Work to be completed
Which lines run from the line with "Screen dimensions: 875x492" to the end of the entries? Write out exactly those, leaving out the pictures.

Task inputs
/---
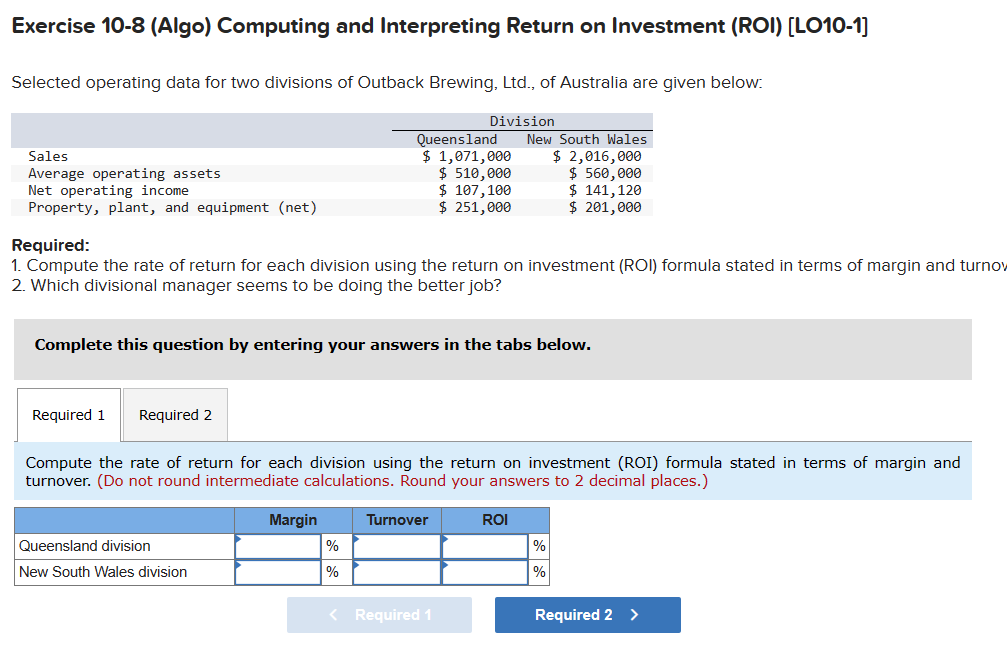Screen dimensions: 1007x650
Task: Click the New South Wales Margin input field
Action: (277, 571)
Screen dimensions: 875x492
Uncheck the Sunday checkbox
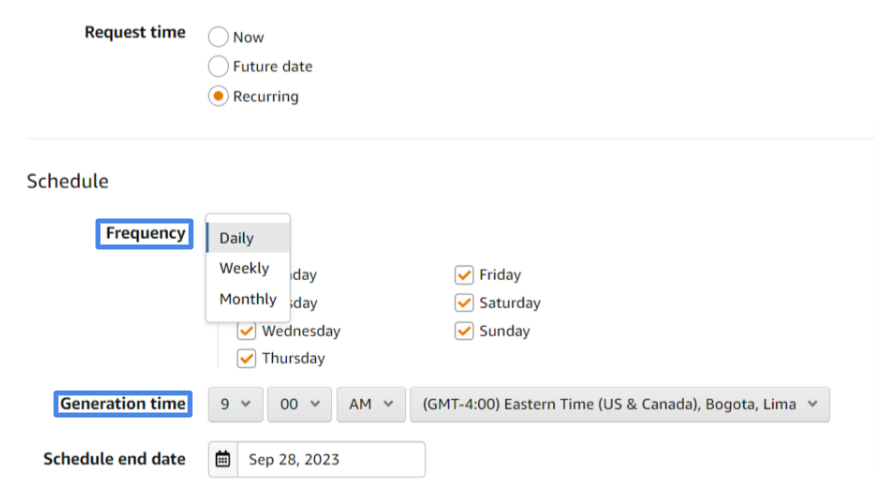(x=464, y=331)
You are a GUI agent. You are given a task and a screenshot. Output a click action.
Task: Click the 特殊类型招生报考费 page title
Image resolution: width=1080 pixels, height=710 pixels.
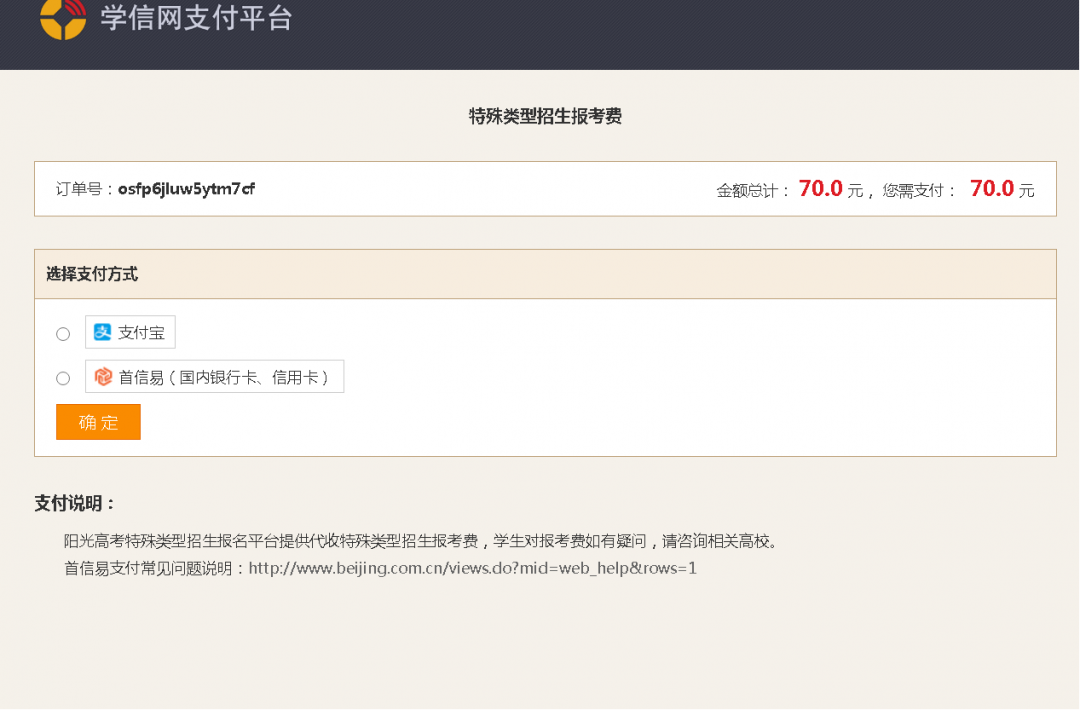[545, 117]
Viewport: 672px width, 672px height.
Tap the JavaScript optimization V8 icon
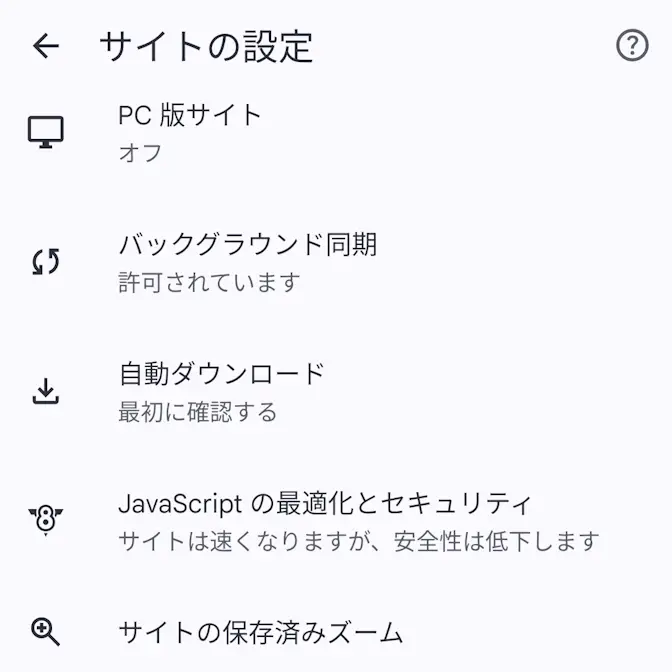pyautogui.click(x=46, y=520)
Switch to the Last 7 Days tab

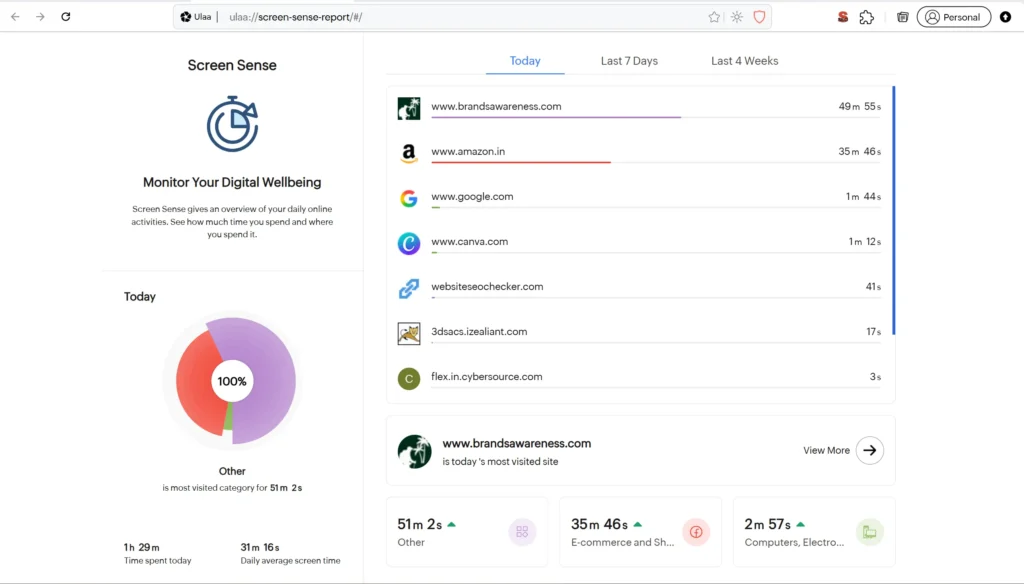[x=629, y=61]

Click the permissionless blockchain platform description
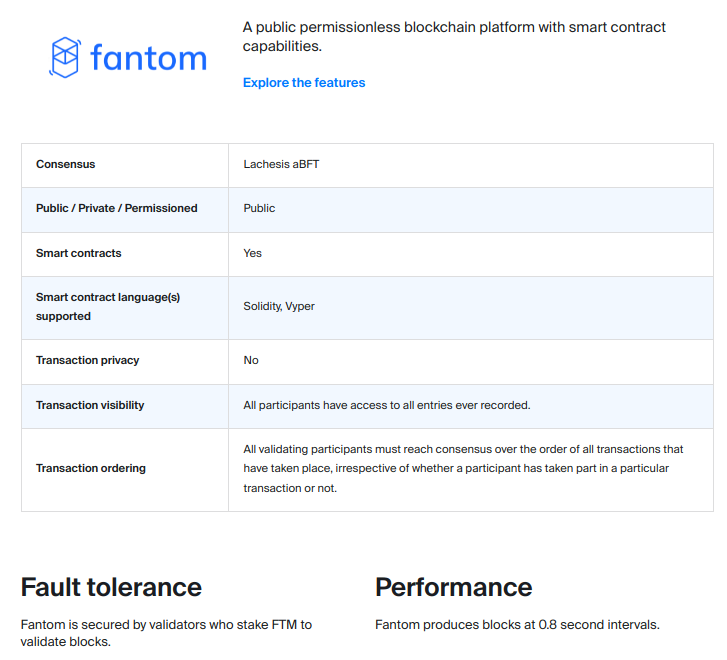pyautogui.click(x=454, y=37)
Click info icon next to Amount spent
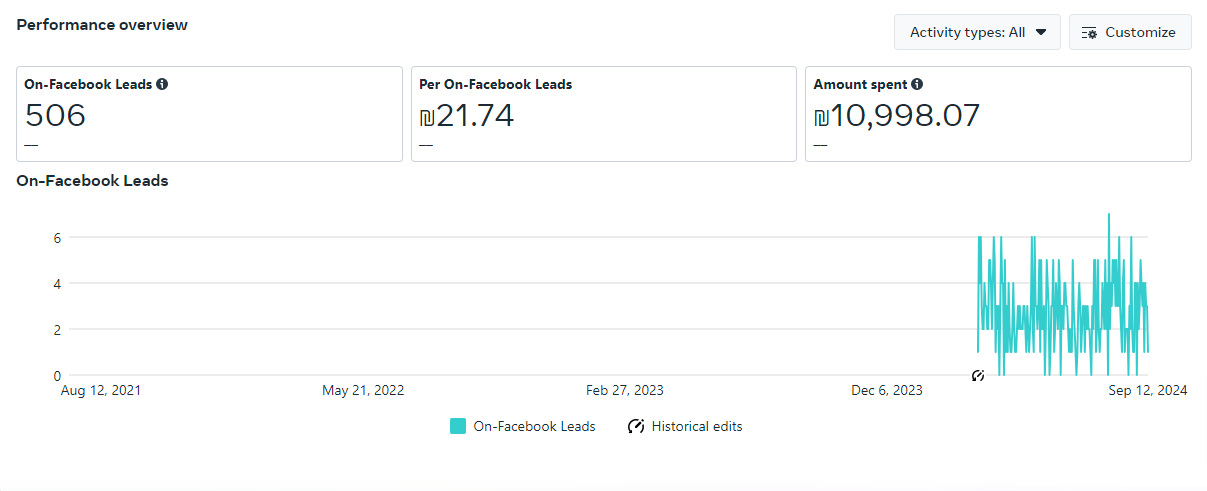Screen dimensions: 1207x491 (x=917, y=85)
\---
Completed task
Screen dimensions: 875x492
Uncheck the Sunday checkbox
(x=464, y=331)
You are a GUI agent. You are given a task and a screenshot. Output a click action.
Task: Click the 特殊类型招生报考费 page title
Image resolution: width=1080 pixels, height=710 pixels.
[545, 117]
Viewport: 672px width, 672px height.
Tap the JavaScript optimization V8 icon
pyautogui.click(x=46, y=520)
Switch to the Last 7 Days tab

[x=629, y=61]

Click the permissionless blockchain platform description
pyautogui.click(x=454, y=37)
Click info icon next to Amount spent
Screen dimensions: 1207x491 (x=917, y=85)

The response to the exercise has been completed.